» What this task involves: Retype the lines below exactly, from the one that contains "Where should I" through the last, and leave every picture out.

» Data for this exercise:

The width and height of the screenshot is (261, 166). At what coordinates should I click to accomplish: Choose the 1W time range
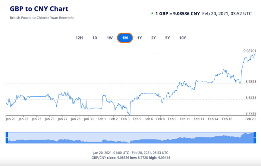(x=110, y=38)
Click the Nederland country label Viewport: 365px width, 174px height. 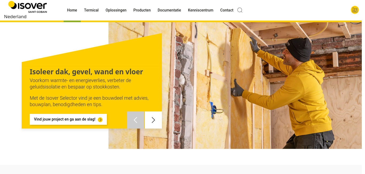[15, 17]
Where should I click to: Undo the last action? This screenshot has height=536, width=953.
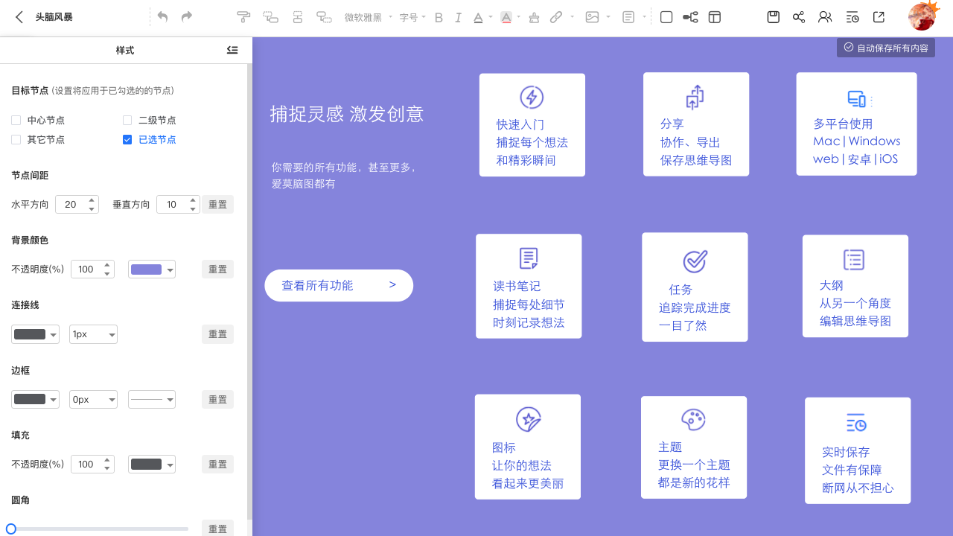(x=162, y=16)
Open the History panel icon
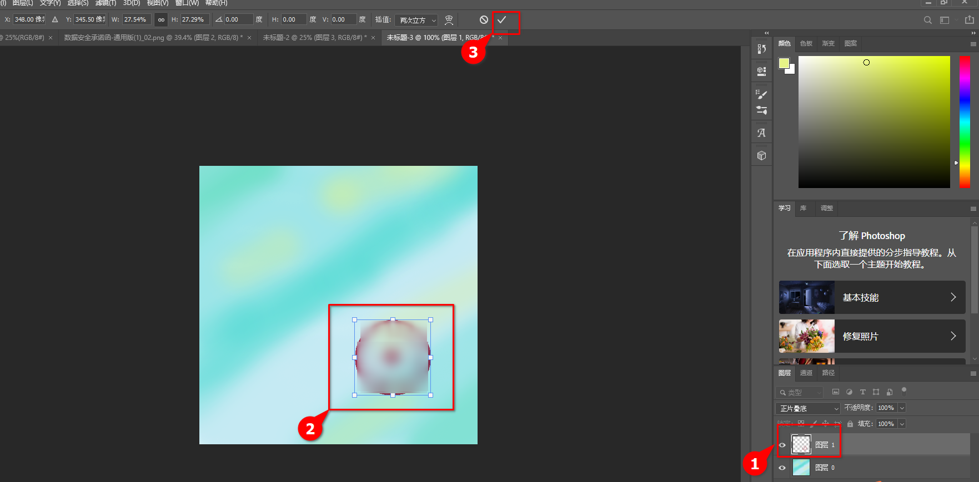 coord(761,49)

» Result of this exercise:
Where should I click to: Undo the last action? This screenshot has height=536, width=953.
(x=162, y=16)
Open the History panel icon
 coord(761,49)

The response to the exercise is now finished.